> [Requirement]
Only one stretch of the data below is wanted: the lines from the one with "Image resolution: width=491" through the one with "Viewport: 912px width, 550px height.", repeated exactly.
(Excerpted data Opens)
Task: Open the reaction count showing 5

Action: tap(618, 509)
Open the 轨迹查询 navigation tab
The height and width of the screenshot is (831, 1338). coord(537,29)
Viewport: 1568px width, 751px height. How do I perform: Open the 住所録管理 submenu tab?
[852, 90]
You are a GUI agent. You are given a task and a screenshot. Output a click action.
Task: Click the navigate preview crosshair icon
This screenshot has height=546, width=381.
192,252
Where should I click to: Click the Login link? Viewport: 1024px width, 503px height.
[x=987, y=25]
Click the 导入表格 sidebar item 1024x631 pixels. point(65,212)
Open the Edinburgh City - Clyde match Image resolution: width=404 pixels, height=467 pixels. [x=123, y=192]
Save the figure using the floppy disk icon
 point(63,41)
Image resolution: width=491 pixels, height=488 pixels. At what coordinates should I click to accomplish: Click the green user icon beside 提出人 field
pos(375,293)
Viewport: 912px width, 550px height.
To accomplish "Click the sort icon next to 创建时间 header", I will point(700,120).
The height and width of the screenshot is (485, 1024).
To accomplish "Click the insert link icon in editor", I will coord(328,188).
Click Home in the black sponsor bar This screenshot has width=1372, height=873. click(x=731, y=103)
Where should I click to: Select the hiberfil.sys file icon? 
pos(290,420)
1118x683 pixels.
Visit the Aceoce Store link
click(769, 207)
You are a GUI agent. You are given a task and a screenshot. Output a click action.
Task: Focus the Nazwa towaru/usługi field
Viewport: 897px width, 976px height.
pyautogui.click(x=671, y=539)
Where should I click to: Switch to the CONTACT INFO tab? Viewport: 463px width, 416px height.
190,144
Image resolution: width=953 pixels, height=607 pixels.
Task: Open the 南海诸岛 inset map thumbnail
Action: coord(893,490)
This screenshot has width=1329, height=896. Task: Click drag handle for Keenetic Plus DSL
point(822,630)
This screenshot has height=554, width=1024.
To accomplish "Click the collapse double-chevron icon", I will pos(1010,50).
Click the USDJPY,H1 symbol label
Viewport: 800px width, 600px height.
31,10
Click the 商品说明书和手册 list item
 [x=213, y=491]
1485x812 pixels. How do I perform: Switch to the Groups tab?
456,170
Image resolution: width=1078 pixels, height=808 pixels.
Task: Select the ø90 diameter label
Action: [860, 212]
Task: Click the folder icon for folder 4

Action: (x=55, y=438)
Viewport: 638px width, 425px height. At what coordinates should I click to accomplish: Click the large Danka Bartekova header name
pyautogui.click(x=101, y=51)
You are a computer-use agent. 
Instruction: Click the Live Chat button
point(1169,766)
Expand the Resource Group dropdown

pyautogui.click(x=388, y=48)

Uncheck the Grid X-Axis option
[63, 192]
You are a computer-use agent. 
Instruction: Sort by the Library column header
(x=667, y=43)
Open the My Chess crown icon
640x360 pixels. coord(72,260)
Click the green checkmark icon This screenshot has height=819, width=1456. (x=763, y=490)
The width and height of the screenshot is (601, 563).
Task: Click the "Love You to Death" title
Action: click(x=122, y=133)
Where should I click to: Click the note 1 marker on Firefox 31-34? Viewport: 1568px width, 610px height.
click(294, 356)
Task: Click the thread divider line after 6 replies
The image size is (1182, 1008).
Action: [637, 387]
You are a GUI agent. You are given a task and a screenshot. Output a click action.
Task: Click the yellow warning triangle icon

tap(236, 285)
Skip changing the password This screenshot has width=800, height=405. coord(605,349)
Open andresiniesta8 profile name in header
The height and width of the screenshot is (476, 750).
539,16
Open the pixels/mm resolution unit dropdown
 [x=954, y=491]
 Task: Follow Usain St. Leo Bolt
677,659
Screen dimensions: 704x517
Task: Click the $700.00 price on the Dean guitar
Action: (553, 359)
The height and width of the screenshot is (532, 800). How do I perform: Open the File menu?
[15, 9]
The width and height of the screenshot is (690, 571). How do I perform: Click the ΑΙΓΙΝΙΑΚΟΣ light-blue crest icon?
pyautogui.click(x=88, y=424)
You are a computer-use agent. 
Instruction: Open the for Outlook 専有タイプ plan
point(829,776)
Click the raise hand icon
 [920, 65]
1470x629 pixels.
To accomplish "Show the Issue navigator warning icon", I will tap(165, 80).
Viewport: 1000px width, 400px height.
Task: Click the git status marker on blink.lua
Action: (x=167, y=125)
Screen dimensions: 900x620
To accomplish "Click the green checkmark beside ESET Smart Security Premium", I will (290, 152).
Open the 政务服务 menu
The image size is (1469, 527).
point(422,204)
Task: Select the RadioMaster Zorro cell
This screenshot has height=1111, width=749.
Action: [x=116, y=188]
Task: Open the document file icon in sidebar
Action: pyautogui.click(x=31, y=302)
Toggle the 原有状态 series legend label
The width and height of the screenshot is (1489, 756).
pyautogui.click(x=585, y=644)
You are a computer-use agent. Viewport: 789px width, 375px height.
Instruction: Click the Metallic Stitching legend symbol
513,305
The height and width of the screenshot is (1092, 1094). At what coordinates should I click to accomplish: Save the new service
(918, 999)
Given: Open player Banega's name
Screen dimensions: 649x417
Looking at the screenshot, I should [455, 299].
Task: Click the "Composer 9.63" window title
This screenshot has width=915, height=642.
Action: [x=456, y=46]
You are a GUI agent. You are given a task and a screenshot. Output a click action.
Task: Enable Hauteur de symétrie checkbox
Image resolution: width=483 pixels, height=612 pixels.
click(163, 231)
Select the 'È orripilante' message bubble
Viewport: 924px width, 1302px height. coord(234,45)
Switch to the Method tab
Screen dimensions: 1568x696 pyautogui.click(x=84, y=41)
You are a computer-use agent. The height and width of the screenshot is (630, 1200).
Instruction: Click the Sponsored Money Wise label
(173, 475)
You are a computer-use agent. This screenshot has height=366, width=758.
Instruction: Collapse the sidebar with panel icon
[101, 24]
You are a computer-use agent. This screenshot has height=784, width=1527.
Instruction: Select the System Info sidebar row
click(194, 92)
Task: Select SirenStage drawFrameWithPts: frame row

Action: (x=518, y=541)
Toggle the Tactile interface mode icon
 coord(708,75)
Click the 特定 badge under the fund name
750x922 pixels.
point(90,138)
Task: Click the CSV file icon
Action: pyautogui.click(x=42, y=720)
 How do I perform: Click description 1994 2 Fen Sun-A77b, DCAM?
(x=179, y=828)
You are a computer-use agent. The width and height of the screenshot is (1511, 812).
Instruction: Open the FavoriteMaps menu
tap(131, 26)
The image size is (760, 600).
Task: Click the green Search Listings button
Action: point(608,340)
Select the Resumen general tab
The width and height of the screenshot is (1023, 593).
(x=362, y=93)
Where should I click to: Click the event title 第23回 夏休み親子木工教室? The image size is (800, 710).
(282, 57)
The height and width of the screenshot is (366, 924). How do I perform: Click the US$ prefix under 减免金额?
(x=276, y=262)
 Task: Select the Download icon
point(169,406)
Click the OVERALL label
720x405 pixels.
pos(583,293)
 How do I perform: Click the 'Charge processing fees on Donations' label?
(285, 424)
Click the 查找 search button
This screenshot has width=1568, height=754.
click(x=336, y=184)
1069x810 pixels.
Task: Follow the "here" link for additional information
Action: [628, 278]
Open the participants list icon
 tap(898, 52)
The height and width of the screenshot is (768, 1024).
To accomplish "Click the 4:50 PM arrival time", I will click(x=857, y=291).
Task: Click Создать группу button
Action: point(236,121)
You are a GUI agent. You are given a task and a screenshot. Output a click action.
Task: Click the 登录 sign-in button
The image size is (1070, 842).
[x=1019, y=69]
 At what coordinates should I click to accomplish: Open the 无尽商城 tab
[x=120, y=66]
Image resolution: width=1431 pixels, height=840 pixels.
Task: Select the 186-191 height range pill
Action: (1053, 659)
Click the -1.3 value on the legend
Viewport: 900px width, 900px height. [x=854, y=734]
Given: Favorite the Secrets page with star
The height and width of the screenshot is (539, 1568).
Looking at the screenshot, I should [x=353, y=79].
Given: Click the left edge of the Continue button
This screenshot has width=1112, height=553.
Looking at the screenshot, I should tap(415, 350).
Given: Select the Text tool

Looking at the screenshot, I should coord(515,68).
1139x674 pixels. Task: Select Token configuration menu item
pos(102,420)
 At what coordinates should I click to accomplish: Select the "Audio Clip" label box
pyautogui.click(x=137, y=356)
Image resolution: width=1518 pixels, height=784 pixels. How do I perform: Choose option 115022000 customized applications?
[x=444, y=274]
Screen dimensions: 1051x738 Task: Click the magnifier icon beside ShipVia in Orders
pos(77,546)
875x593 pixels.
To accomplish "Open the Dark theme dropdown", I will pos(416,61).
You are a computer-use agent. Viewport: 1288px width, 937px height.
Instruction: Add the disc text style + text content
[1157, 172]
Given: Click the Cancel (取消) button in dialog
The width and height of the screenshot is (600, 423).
(Excerpted data Closes)
> [Output of the task]
Image resolution: width=491 pixels, height=488 pixels. At what coordinates should I click to accomplish: Click the green user icon beside 提出人 field
pos(375,293)
Viewport: 912px width, 550px height.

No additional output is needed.